Cómo y por qué se escala a la sabiduría. El amor verdadero

(De "Soliloquios" por san Agustín de Hipona)

Indagamos ahora cuánto amas la sabiduría, a la que deseas contemplar y abrazar sin ningún velo, tal como se ofrece sólo a sus muy raros y privilegiados amantes.

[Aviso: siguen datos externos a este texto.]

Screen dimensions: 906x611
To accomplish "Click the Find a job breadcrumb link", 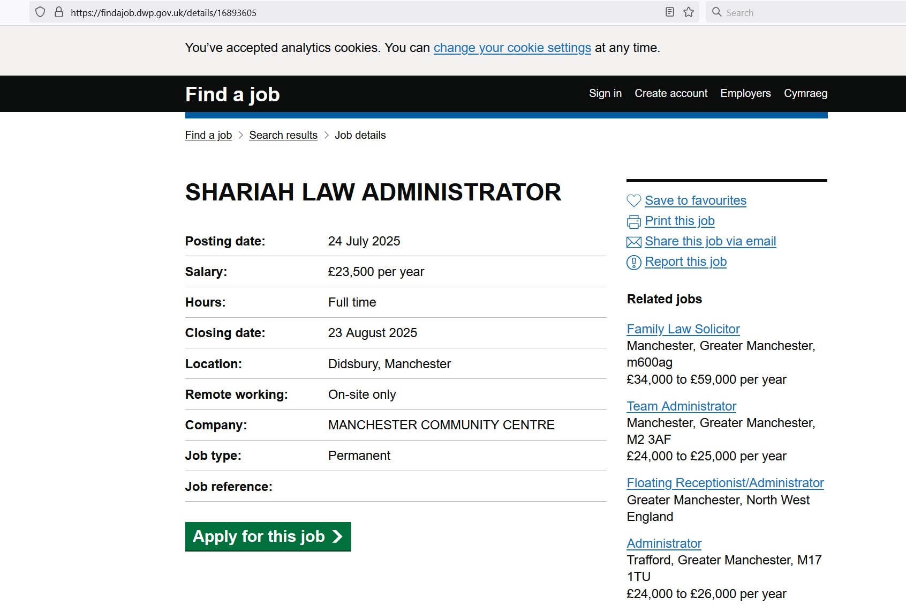I will 208,135.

Si amaras a una mujer hermosa y ella averiguase que tenías puesto el amor en otras cosas, fuera de su persona, con razón se te negaría; ¿crees que la hermosura castísima de la sabiduría se te mostrará si no es el objeto único de tu deseo?

Agustín:
¡Miserable de mí! ¿Por qué, pues, se me priva de su vista, prolongándose el tormento de mi deseo?
Ya he demostrado que ningún otro amor me domina, porque lo que no se ama por sí mismo, no se ama.
Yo amo sólo la sabiduría por sí misma, y las demás cosas deseo poseerlas o temo que me falten sólo por ella: la vida, el reposo, los amigos.
¿Y qué límite puede haber en el amor de aquella Hermosura, por la cual no sólo no envidio a los demás, sino deseo multiplicar a sus amadores que conmigo la pretendan, conmigo la busquen, conmigo la posean, conmigo la gocen, siendo para mí tanto más amigos cuanto mas común nos sea nuestra amada?
Razón:
Tales deben ser los aspirantes a la Sabiduría. A tales busca ella para su casta y limpia unión.
Pero no es único el camino que allí conduce, pues cada cual, según su estado de salud y de fuerza, abraza aquel singular y verdadero bien.
Ella es cierta luz inefable e incomprensible de las inteligencias. Que la luz ordinaria nos enseñe, en lo que puede, cómo es aquella.
Hay ojos tan sanos y vigorosos que, después de abrirse, pueden mirar de hito en hito sin parpadear al mismo sol.
Para éstos, la misma luz es salud, no necesitan magisterio, sino tan sólo alguna amonestación. Bástales creer, esperar y amar.
Otros, al contrario, se deslumbran con la misma luz que desean contemplar tan ardientemente, y sin conseguir lo que quieren, muchas veces vuelven a la sombra con gusto.
A éstos, aunque se mejoren, hasta considerarse sanos, es peligroso mostrarles lo que no pueden ver aún. Hay que ejercitarlos pues antes, su amor debe nutrirse con una conveniente dilación. Primero se les mostrarán objetos opacos, pero bañados con la luz, como un vestido, un muro, algo semejante.
Han de pasar después a fijar la vista en cosas que brillan con mayor belleza no por sí mismas, sino con el reverbero solar, como el oro, la plata y cosas similares, cuyo reflejo no dañe a los ojos.
Entonces, con moderación, se les podrá mostrar el fuego terreno, y sucesivamente los astros, la luna, el rosicler de la aurora y el cándido resplandor celeste. Habituándose cada cual más pronto o más tarde según su disposición a este orden de cosas en su integridad o parcialmente, podrá ya carearse con el mismo sol sin titubeo y con gran deleite.
Así proceden algunos muy buenos maestros con los muy amantes de la sabiduría, capaces ya de ver, pero faltos de agudeza.
La buena disciplina lleva a la sabiduría por grados, aunque llegar sin orden es de una inefable dicha. Mas hoy bastante hemos escrito, según creo; hay que mirar también por la salud.